* Zu bearbeitende Aufgabe:
Gib aus dem Quellauszug zum Erstattungsanspruch den Abschnitt von „Die Versicherte hat“ bis einschließlich „Klägerin zustehenden Erstattungsanspruchs.“ wortgetreu wieder.

Die Versicherte hat seit Beginn ihrer Heimunterbringung am 1. Juni 1982 einen solchen Leistungsanspruch (Rentenanspruch) gegen die Beklagte gehabt. Damit ist diese der Klägerin gegenüber nach § 104 Abs 1 Satz 4 SGB 10 in entsprechender Anwendung des Satzes 1 der Vorschrift grundsätzlich erstattungspflichtig. Diese Erstattungspflicht dem Grunde nach ist unter den Beteiligten nicht streitig. Die Beklagte hat der Klägerin den nach Abzug des an die Beigeladene abgetretenen Teilbetrages verbleibenden Restbetrag der Renten der Versicherten überwiesen. Die Beteiligten streiten allein darum, ob dies auch bezüglich des an die Beigeladene abgetretenen Teilbetrages zu geschehen hat, und somit lediglich um die Höhe des der Klägerin zustehenden Erstattungsanspruchs.

* Bereitgestelltes Material:
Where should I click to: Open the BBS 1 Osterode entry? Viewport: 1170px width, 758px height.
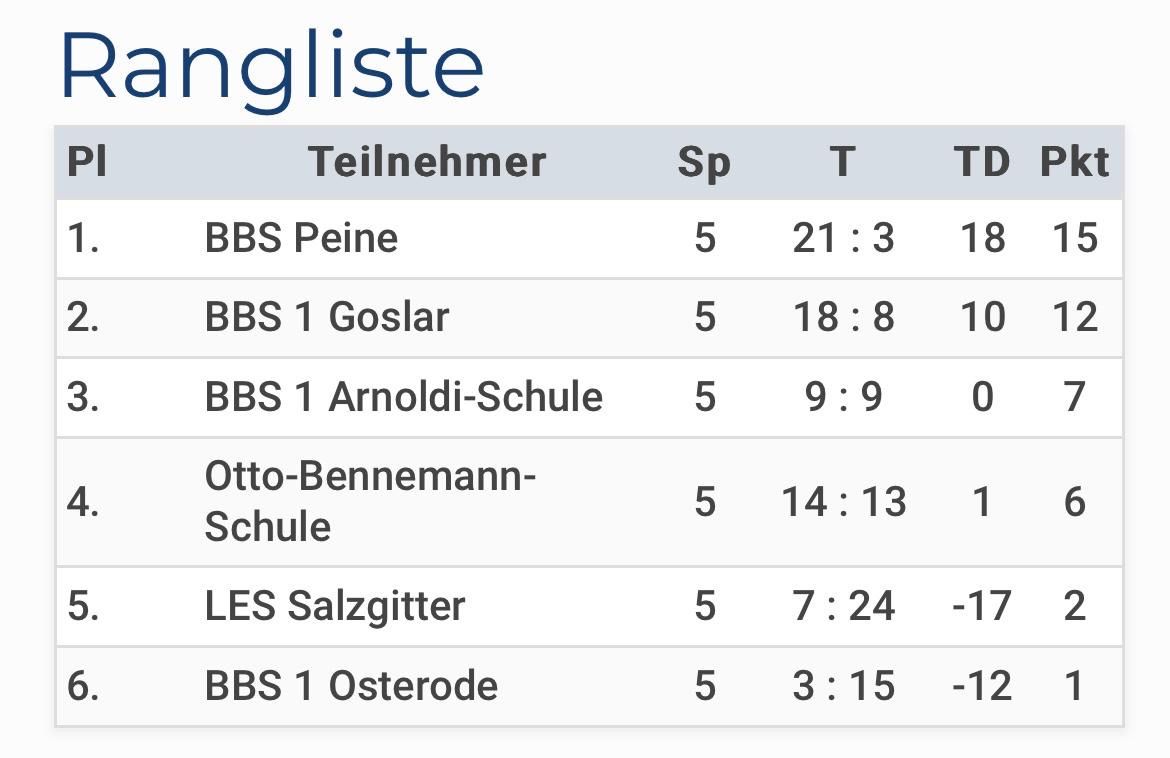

* Erledigte Aufgabe:
Die Versicherte hat seit Beginn ihrer Heimunterbringung am 1. Juni 1982 einen solchen Leistungsanspruch (Rentenanspruch) gegen die Beklagte gehabt. Damit ist diese der Klägerin gegenüber nach § 104 Abs 1 Satz 4 SGB 10 in entsprechender Anwendung des Satzes 1 der Vorschrift grundsätzlich erstattungspflichtig. Diese Erstattungspflicht dem Grunde nach ist unter den Beteiligten nicht streitig. Die Beklagte hat der Klägerin den nach Abzug des an die Beigeladene abgetretenen Teilbetrages verbleibenden Restbetrag der Renten der Versicherten überwiesen. Die Beteiligten streiten allein darum, ob dies auch bezüglich des an die Beigeladene abgetretenen Teilbetrages zu geschehen hat, und somit lediglich um die Höhe des der Klägerin zustehenden Erstattungsanspruchs.